FIRST BANK OF SAN LUIS OBISPO, Defendant and Respondent.
Supreme Court of California.
*604 Gibson & Rivera and Clark Rivera, Pasadena, for Plaintiffs and Appellants.
Smith, Helenius & Hayes, Smith, Tardiff & Hayes, Carl E. Hayes and James E. Smith, San Luis Obispo, for Defendant and Respondent.
WERDEGAR, J.
Like the companion case of Moshonov v. Walsh (2000)
The trial court ordered this dispute over the validity and enforcement of secured loan agreements to contractual arbitration pursuant to predispute arbitration clauses in the loan agreements. The arbitration panel decided generally for plaintiffs, awarding them all the relief they had sought, at least in the arbitration itself, on their contract causes of action. Because the loan agreements and deeds of trust contained provisions entitling defendant to attorney fees on these causes of action had *605 defendant prevailed, plaintiffs themselves were arguably entitled to recover such fees as costs under Civil Code section 1717. Without making a finding as to the existence or nonexistence of a prevailing party, however, the arbitrators instead decided that each party was to bear its own attorney fees.

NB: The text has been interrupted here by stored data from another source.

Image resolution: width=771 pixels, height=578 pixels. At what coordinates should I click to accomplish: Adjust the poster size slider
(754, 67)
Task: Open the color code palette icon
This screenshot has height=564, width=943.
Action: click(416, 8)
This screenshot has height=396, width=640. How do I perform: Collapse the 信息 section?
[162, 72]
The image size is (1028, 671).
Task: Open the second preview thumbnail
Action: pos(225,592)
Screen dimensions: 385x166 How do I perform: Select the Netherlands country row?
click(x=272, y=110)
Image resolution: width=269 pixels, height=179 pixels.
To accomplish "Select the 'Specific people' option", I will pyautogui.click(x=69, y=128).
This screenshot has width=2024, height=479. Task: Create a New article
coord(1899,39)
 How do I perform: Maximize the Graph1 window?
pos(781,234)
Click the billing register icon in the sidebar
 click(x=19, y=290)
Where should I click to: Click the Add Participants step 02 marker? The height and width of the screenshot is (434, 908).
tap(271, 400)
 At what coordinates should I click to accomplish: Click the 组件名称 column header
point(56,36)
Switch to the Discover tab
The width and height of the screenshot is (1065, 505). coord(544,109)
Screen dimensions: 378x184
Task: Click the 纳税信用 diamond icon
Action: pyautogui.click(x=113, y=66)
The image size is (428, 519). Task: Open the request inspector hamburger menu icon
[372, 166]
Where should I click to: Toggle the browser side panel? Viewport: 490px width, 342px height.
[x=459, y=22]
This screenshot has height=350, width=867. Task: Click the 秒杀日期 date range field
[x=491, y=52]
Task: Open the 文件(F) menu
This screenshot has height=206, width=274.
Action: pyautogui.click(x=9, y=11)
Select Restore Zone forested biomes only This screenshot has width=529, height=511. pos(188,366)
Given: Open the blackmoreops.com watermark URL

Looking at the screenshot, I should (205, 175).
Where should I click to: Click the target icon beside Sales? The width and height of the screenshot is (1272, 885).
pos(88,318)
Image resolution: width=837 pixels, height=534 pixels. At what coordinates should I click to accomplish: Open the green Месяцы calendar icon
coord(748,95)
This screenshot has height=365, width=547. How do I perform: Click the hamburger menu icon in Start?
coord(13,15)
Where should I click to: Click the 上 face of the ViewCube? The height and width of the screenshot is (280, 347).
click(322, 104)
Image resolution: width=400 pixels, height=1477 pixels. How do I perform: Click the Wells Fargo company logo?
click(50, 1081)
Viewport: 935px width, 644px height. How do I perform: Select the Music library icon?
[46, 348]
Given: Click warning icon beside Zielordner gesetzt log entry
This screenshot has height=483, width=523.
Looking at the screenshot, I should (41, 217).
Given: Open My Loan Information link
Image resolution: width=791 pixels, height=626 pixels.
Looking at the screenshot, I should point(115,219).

The superior court denied plaintiffs' motion to correct the award (Code Civ. Proc, § 1286.6)[1] to include an award of attorney fees; the Court of Appeal affirmed. We conclude the lower courts acted correctly: Where the entitlement of a party to attorney fees under Civil Code section 1717 is within the scope of the issues submitted for binding arbitration, the arbitrators do not "exceed[] their powers" (§§ 1286.2, subd. (d), 1286.6, subd. (b)), as we have understood that narrow limitation on arbitral finality, by denying the party's request for fees, even where such a denial order would be reversible legal error if made by a court in civil litigation. (Moncharsh v. Heily & Blase (1992)
PROCEDURAL BACKGROUND
Plaintiffs James, Ruth Ann and C. Dean Moore, Mary and Gary Smee, and Andrew and Leslie Cone sued the First Bank of San Luis Obispo (the Bank) for several causes of action arising out of a transaction in which plaintiffs, shareholders in a privately held real estate development corporation, had indebted themselves personally to the Bank, granting the Bank deeds of trust on their private residences, in an effort to obtain additional funds for the corporation's property development scheme. Specifically, plaintiffs pleaded causes of action for fraud, cancellation of written instruments, breach of contract, injunctive and declaratory relief, violation of the Racketeer Influenced Corrupt Organizations Act (RICO), and unfair or fraudulent business practices. In addition to equitable relief (i.e., orders voiding the loan agreements and deeds of trust, cancelling liens and enjoining the Bank from foreclosing on plaintiffs' property), plaintiffs prayed for compensatory damages under their causes of action for fraud, breach of contract, RICO and unfair business practice, and for exemplary damages under their fraud, RICO and unfair business practice causes of action.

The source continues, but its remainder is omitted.